Bonjour ! Tout d’abord un grand merci de te prêter au petit jeu de l’interview…
Pour commencer, peux-tu nous en dire un peu plus sur toi? (Etudes, passions, boulot, numéro de carte bleu et de compte en suisse…)
Hé bien, je suis Belge, j’ai 34 ans, je suis marié et père de deux enfants. Je suis économiste de formation et scénariste « auto-didacte ». En 1995 j’ai remporté un concours de scénario organisé par Spirou, mais à part ça c’est quelque chose que j’ai toujours fait plutôt en dilettante, jusqu’il y a environ 5 ans. A ce moment là, je me suis dit que si je n’essayais pas sérieusement de réaliser quelque chose dans ce domaine, ça risquait de me « hanter » le reste de mes jours ; je me suis donc mis au boulot plus sérieusement et j’ai monté un premier dossier.

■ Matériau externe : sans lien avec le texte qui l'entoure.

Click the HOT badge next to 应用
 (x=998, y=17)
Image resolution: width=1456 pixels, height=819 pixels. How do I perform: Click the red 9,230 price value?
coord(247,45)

Cela a abouti à quelques histoires courtes publiées dans Spirou (il y en a 2 sur le site
http://www.bdamateur.com où j’ai une page de membre), et puis donc à « Pandora Box », ma toute première série. Aujourd’hui je partage mon temps entre un boulot d’économiste, mon activité de scénariste, et ma petite famille. Ca me fait des journées bien remplies
A part la BD, mes autres passions sont (dans le désordre) le cinéma, l’Irlande, les jeux de rôles, les sports de raquette et ma petite famille !
Mon numéro de carte bleue est le 000-4567223-843 et celui de mon compte en Suisse 045-55678210-32 (code secret : « largo w »). (Mais ne le répétez à personne).

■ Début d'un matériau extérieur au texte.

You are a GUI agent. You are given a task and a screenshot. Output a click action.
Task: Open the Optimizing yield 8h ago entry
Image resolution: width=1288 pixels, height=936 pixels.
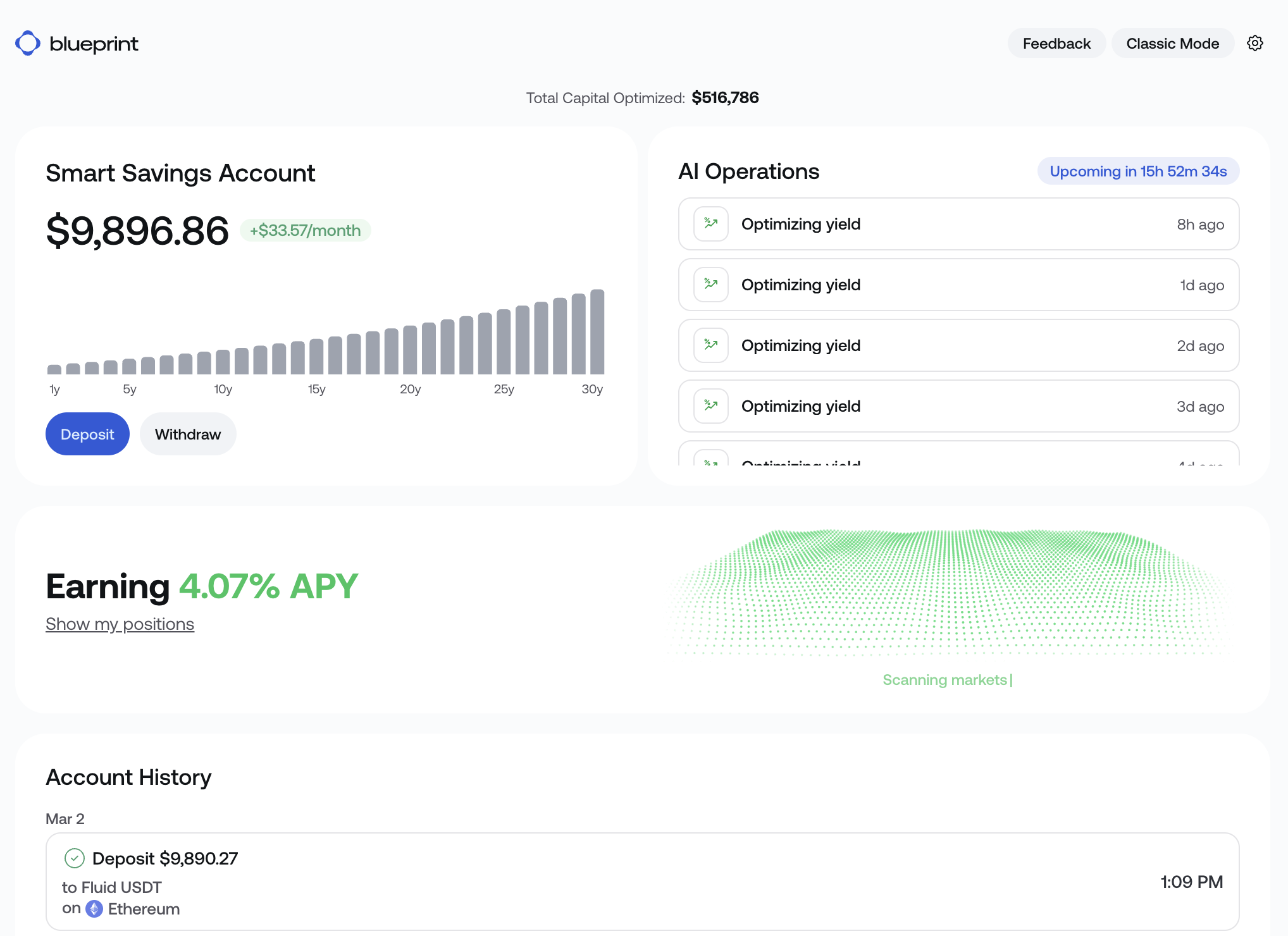tap(958, 224)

Peux-tu nous en dire plus sur ton nom de plume, Alcante ?
Il vient de la contraction de ALexandre et QUENTin, les prénoms de mes deux enfants.
Dans ta prime jeunesse, quel lecteur étais-tu? Quels étaient alors tes auteurs favoris ?
Mes parents étaient abonnés à Spirou quand j’étais petit, et je les dévorais même sans savoir lire ! C’est fou ce qu’un enfant peut comprendre rien qu’avec les images, je le vois bien aujourd’hui avec mes propres enfants.
Mon tout premier souvenir de BD, c’est Papyrus. Le premier est paru dans Spirou quand j’avais 5 ans, et je trouvais ça génial ! « Le maître des 3 portes », le n°2, est un tout grand souvenir : un onyx qui se transforme en femme, un dragon à plusieurs têtes, une cité souterraine, et ces hommes d’or avec un look incroyable, WOW !!!
Quand j’étais gamin, j’aimais aussi beaucoup Le Scrameustache, et Yakari.
Puis j’ai grandi et mes goûts se sont élargis. Parmi les BD que je relis toujours avec beaucoup de plaisir : les Thorgal, Ballade au Bout du Monde, Les Passagers du Vent, Les Sept Vies de l’Epervier, La Guerre Eternelle, La Quête de L’Oiseau du Temps… Je suis aussi un grand fan d’Alan Moore (Watchmen, From Hell,…). Bref, maintenant je lis un peu de tout en BD.
Quels sont tes derniers coups de cœur ? (bd ou autre !)
Cette année j’ai craqué pour deux mangas : « Monster » et « Say Hello To Black Jack ». D’autres mangas excellents : « L’histoire des 3 Adolf », « 20th Century Boys », « La montagne des Dieux »,…
Sinon, je suis aussi un fan absolu de Manu Larcenet. Ce qu’il fait est à 10.000 lieues de ce que je fais, mais je trouve ça génial tout simplement. Dans un style plus classique, je relis aussi régulièrement les albums de Van Hamme et il est quand même très, très, très efficace !
Au cinéma, je citerais deux films qui m’ont marqué en 2004 : « Lost in translation » qui dégage une ambiance incroyable (et pour un scénariste c’est très intéressant car malgré qu’il ne se passe quasiment rien dans ce film, il est passionnant ! Il a d’ailleurs eu l’Oscar du meilleur scénario), et « Old Boy » (mais plus pour la forme que pour le fond).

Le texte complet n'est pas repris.